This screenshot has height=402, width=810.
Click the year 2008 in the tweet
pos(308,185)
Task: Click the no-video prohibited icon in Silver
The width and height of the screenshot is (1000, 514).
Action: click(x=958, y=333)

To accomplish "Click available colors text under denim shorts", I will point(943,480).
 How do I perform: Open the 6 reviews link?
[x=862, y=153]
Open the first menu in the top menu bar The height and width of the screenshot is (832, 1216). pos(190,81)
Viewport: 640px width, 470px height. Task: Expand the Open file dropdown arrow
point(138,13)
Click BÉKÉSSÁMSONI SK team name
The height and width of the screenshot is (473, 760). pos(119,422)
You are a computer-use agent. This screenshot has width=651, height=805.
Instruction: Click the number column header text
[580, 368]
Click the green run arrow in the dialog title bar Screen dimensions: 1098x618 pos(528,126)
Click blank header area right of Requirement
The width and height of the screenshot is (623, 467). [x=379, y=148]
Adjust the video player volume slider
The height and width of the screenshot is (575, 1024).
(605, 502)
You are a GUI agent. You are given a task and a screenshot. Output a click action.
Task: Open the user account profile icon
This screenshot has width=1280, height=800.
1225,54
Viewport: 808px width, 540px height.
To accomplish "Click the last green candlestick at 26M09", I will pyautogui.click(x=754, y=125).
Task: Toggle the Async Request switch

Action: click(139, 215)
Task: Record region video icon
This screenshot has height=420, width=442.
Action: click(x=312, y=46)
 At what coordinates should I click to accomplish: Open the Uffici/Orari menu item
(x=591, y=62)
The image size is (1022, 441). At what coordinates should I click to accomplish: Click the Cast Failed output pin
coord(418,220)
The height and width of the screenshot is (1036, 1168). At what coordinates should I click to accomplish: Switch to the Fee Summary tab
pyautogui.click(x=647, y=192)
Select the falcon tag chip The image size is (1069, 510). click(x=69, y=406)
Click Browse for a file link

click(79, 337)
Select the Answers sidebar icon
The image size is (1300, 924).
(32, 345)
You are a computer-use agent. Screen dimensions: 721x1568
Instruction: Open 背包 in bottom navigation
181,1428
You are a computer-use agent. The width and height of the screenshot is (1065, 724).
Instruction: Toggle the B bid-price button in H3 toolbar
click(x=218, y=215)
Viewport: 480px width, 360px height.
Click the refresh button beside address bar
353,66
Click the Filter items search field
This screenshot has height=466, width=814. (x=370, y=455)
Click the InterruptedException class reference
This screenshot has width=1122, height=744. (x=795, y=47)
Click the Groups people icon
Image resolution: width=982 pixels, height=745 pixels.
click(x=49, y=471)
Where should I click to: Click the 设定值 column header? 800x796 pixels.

═══

What to do: Scan the material above. Extract every line in which the word "agent" occurs.

Solution to this problem:
You are a computer-use agent. This screenshot has width=651, height=805.
You are a GUI agent. You are given a task and a screenshot. Output a click action.
You are a computer-use agent. Screen dimensions: 721x1568
You are a computer-use agent. The width and height of the screenshot is (1065, 724).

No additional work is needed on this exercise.